### Work to complete
Recast the lines below as a Markdown table with two columns, No. and Text. Number each row and leave out blank lines.

### Provided data

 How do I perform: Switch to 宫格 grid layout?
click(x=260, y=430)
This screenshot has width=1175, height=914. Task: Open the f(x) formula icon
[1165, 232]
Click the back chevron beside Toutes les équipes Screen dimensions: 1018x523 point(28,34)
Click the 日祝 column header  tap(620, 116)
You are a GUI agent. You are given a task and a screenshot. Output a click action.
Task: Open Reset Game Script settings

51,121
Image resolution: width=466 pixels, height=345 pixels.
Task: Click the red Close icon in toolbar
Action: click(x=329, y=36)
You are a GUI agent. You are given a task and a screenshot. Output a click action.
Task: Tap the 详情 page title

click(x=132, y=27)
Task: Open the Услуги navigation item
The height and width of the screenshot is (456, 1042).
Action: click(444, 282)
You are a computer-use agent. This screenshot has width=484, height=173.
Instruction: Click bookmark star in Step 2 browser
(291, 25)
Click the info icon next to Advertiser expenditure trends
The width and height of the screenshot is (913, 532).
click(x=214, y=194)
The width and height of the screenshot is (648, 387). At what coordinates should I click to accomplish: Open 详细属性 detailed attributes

### Completed exercise
| No. | Text |
|---|---|
| 1 |  How do I perform: Switch to 宫格 grid layout? |
| 2 | click(x=260, y=430) |
| 3 | This screenshot has width=1175, height=914. Task: Open the f(x) formula icon |
| 4 | [1165, 232] |
| 5 | Click the back chevron beside Toutes les équipes Screen dimensions: 1018x523 point(28,34) |
| 6 | Click the 日祝 column header  tap(620, 116) |
| 7 | You are a GUI agent. You are given a task and a screenshot. Output a click action. |
| 8 | Task: Open Reset Game Script settings |
| 9 | 51,121 |
| 10 | Image resolution: width=466 pixels, height=345 pixels. |
| 11 | Task: Click the red Close icon in toolbar |
| 12 | Action: click(x=329, y=36) |
| 13 | You are a GUI agent. You are given a task and a screenshot. Output a click action. |
| 14 | Task: Tap the 详情 page title |
| 15 | click(x=132, y=27) |
| 16 | Task: Open the Услуги navigation item |
| 17 | The height and width of the screenshot is (456, 1042). |
| 18 | Action: click(444, 282) |
| 19 | You are a computer-use agent. This screenshot has width=484, height=173. |
| 20 | Instruction: Click bookmark star in Step 2 browser |
| 21 | (291, 25) |
| 22 | Click the info icon next to Advertiser expenditure trends |
| 23 | The width and height of the screenshot is (913, 532). |
| 24 | click(x=214, y=194) |
| 25 | The width and height of the screenshot is (648, 387). At what coordinates should I click to accomplish: Open 详细属性 detailed attributes |